A U.S. Marine won the Medal of Honor recently. Well deserved, and then some. Where did he win it? In a location far from any ocean. With the defense budget in dire trouble, we do not need, nor can we pay for, a second land army.
The USMC is useful; but how much?
Amos wrote a letter the other day marketing the USMC to the big DOD boss. The operative word is "marketing". Not mentioned in the letter is that the USMC is doing work that the U.S. Army can and should do.
Amos goes on in the letter to paint faulty, poor and expensive weapons systems as needed and of high value. Examples; being the F-35 and EFV.
Death traps.
The U.S. will struggle to keep amphibious task forces going. They have already. We can't pay for the kinds of large boat exercises common in the past. Additionally the wide spectrum of threats available to take on a USMC boat exercise means that we will see another Tarawa (without the win) against a real threat and for what?
The USMC is described as useful door kicker. Maybe so for wars that don't involve a large traditional threat. The other part, known as the U.S. Navy won't be able to protect them in a big threat war.
Maybe Congress can see through the USMC spin. If not, we will be spending billions to support a weak theory based on WWII history instead of a valid need.
5 comments:
Totally agree, why do you need two armies and three airforces? Clinton asked the same question years ago.
I disagree. If you are going to get rid of one of our armies then get rid of the US Army. The US Army is bloated and you get more fighting force per dollar with the US Marines then you do with the US Army. The US Army has given up any pretense of defending the USA and so why should the US have two expeditionary forces, keep the US Marines and dump the US Army
Why then is a thinly-veiled unified small ADF maintaining 3 separate air forces? The RAAF operated quite successfully from RAN warships between 1925 and 1944 and similarly provided very effective helo support for the Army between 1963 and 1989.
The Australian DoD fallaciously argues that a unified 'purple' approach achieves improved jointery, yet the contradictory budgetary waste in operating 3 separate air arms is just huge.
B71, yr thts may b relevant, may b not, we're talking US forces, not Oz, comparisons are meaningless however tempting.
DJF, one or the other but its hard to call a land army marines, one surely has to go, can't c the army going away.
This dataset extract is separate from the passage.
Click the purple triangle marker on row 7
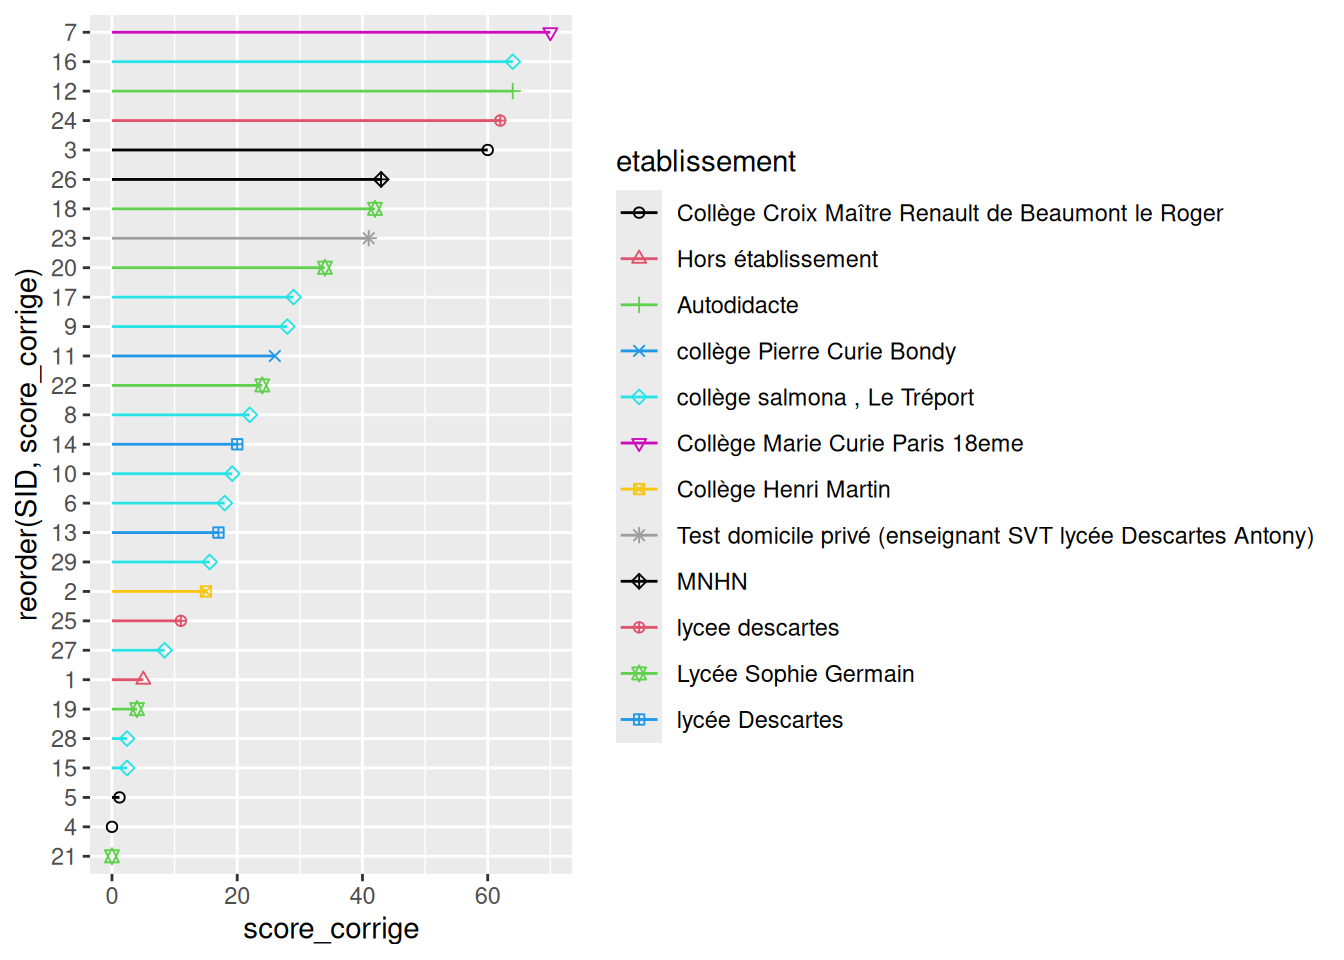 point(550,33)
While there are some very professional bits to the US Army, it is somewhat a huge unemployment soak which has been very evident from the Vietnam War onwards. 'Tis politically unrealistic that the force could ever be disbanded as suggested by DJF.
The hugely expensive human cost of amphibious assault during WW2 should make defence planners question its merit considering weaponry advances and many choose to overlook the lessons from the Falklands War.
Some nations are orienting more toward smaller scale amphibious logistic support vessels with just a few helos and landing craft, which calls into question concepts for employment of large LPH and LPD. Perhaps that is how the USMC should also be reshaped!
Anonymous; military organisational inefficiencies ought not be viewed in isolation for a particular nation, especially by Australian contributors when there are glaring examples in the ADF structure considering it is only a small regular force of around 53,000.